The employer’s recruitment must also be in “good faith.” DOL determines that this means that U.S. workers must be given an equal and fair opportunity to obtain the position. An employer must not skew the recruitment process against U.S. workers or in favor of H-1B nonimmigrants. Specifically, the IFR states that an employer may not give preference to its current nonimmigrant workers who do not yet have H-1B status (such as students on practical training). DOL also states that it would look with disfavor upon any practice that screens the applications of H-1B nonimmigrants or prospective H-1B nonimmigrants differently than U.S. workers.

The preamble notes that DOL has rejected its presumption that successful recruitment of U.S. workers would necessarily meet its good faith recruitment standard, since the perception that a negative presumption would attach to unsuccessful recruitment was evidenced from the comments. However, the preamble also notes that in its enforcement, DOL will look closely at the recruitment efforts of employers who have not been successful in hiring U.S. workers. Employers may not apply otherwise-legitimate selection criteria in a way that skews the recruitment process in favor of H-1B nonimmigrants, nor may they apply their screening criteria in a discriminatory manner. Such violations would evidence the employer has failed to recruit in “good faith.”

What are the standards for selection? The employer must offer the job to any equally or better qualified U.S. worker who applies. The employer may use any “legitimate selection criteria relevant to the job that are normal and customary to the type of job.  While the Department of Justice has jurisdiction over claims from U.S. workers who allege they were not offered the job but were equally or better qualified, DOL asserts its authority to determine whether or not legitimate selection criteria were used.
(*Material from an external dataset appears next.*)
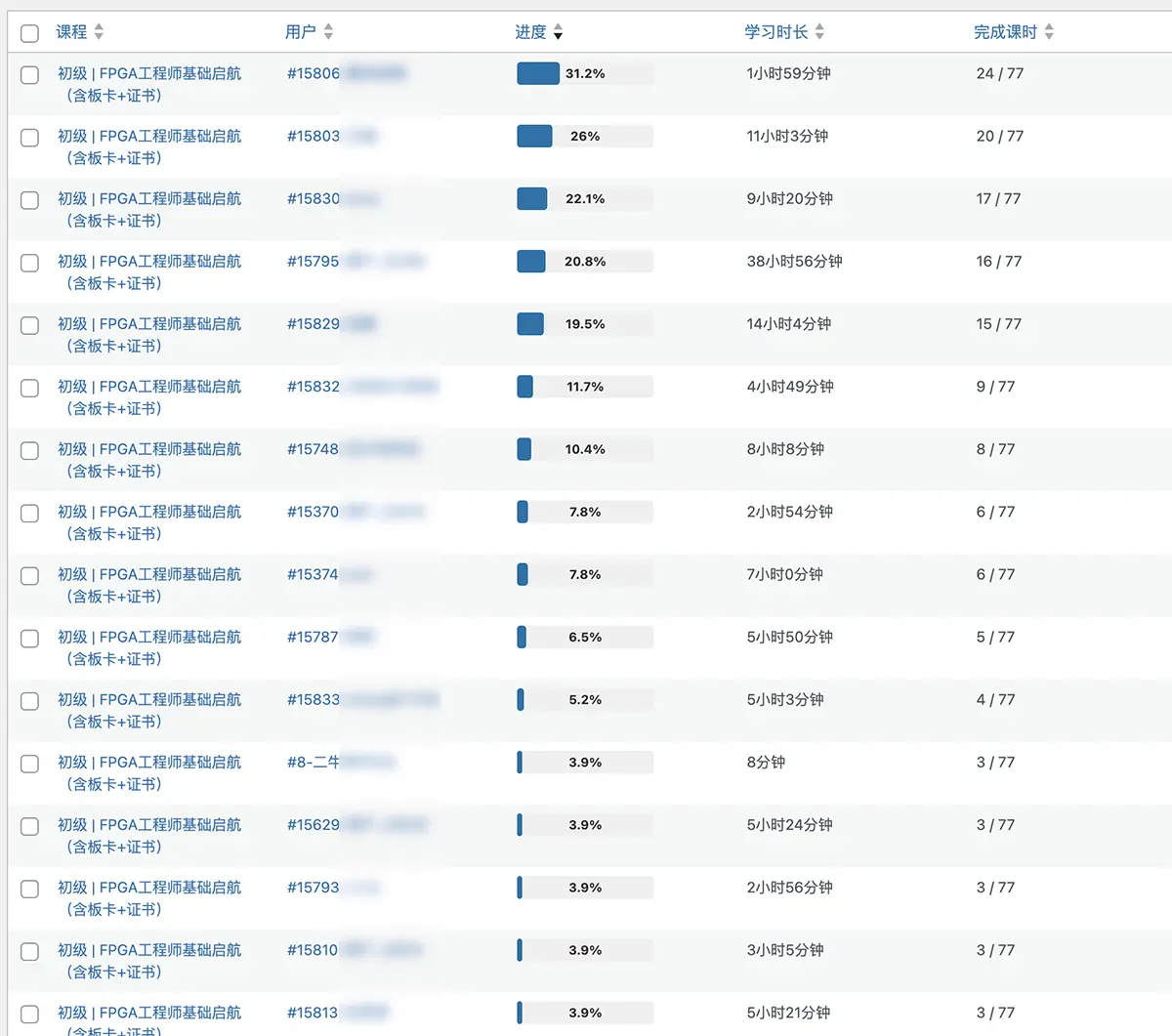Click the sort arrows beside 课程 header

(x=99, y=32)
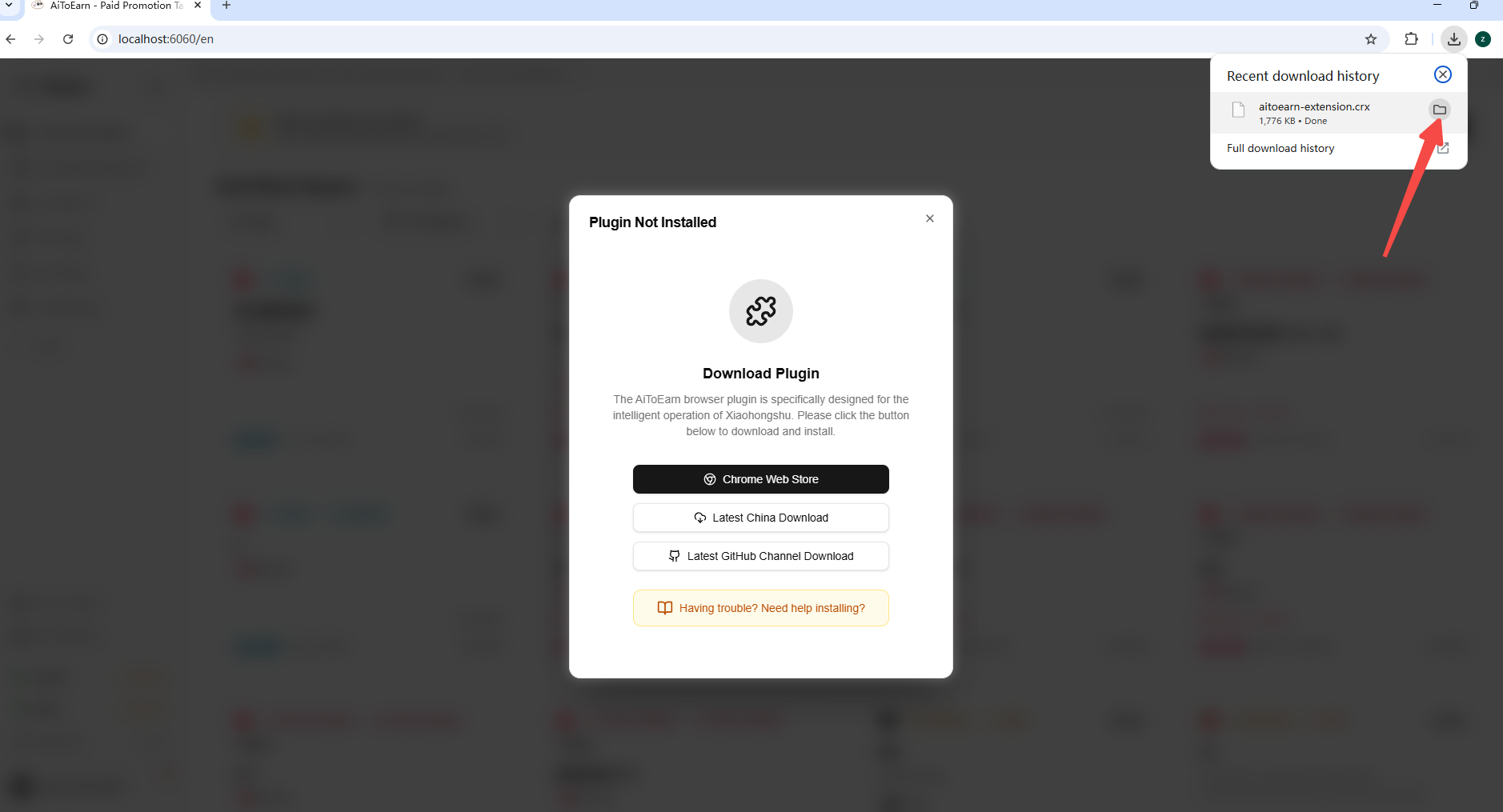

The IFR indicates that each criterion must meet three standards: 1) legitimate, meaning legally cognizable and not violating any applicable laws, 2) relevant to the job, meaning having a nexus to the job and its duties and responsibilities, and 3) normal and customary to the type of job, meaning necessary and appropriate based on the practice or expectations of the industry, rather than the preferences of the particular employer. The preamble indicates that DOL will look to the Occupational Outlook Handbook and O*NET as guidelines for what constitute acceptable criteria that are normal and customary for the job, and that those resources will be used as a tool in DOL enforcement. However, DOL acknowledges that these sources would not be definitive. DOL also cautions against recruitment practices and selection criteria that have the effect of discriminating against U.S. workers generally or against groups of workers, such as older workers and minorities.

What documentation is the employer required to maintain with regard to its recruitment? The employer must make and maintain documentation of the recruiting methods used, including the places and dates of any advertisements, postings or other methods used, the content of the advertisements or postings, and the compensation terms, if such are not included in the advertisements or postings. The documentation may be in any form, including a summary memorandum to the file. The employer must keep any documentation it has received or prepared concerning the treatment of applicants for the position, such as copies of applications and related documents, test papers, rating forms, records of interviews, and records of job offers and responses. The preamble emphasizes that DOL is not requiring that the employer create any documents relating to the treatment of applicants, but it must keep any documents it does create or receive. A summary of the recruitment methods used and periods for recruitment must be in the public access file. All other documentation must be made available to DOL upon investigation and request.
KEY DATES

Key dates. Unless otherwise noted, the provisions of this regulation are effective January 19, 2000.  Comments are due February 20, 2001, except for comments on a new proposed form for collecting information to determine if a violation has been committed.  Comments on that form are due January 19, 2001.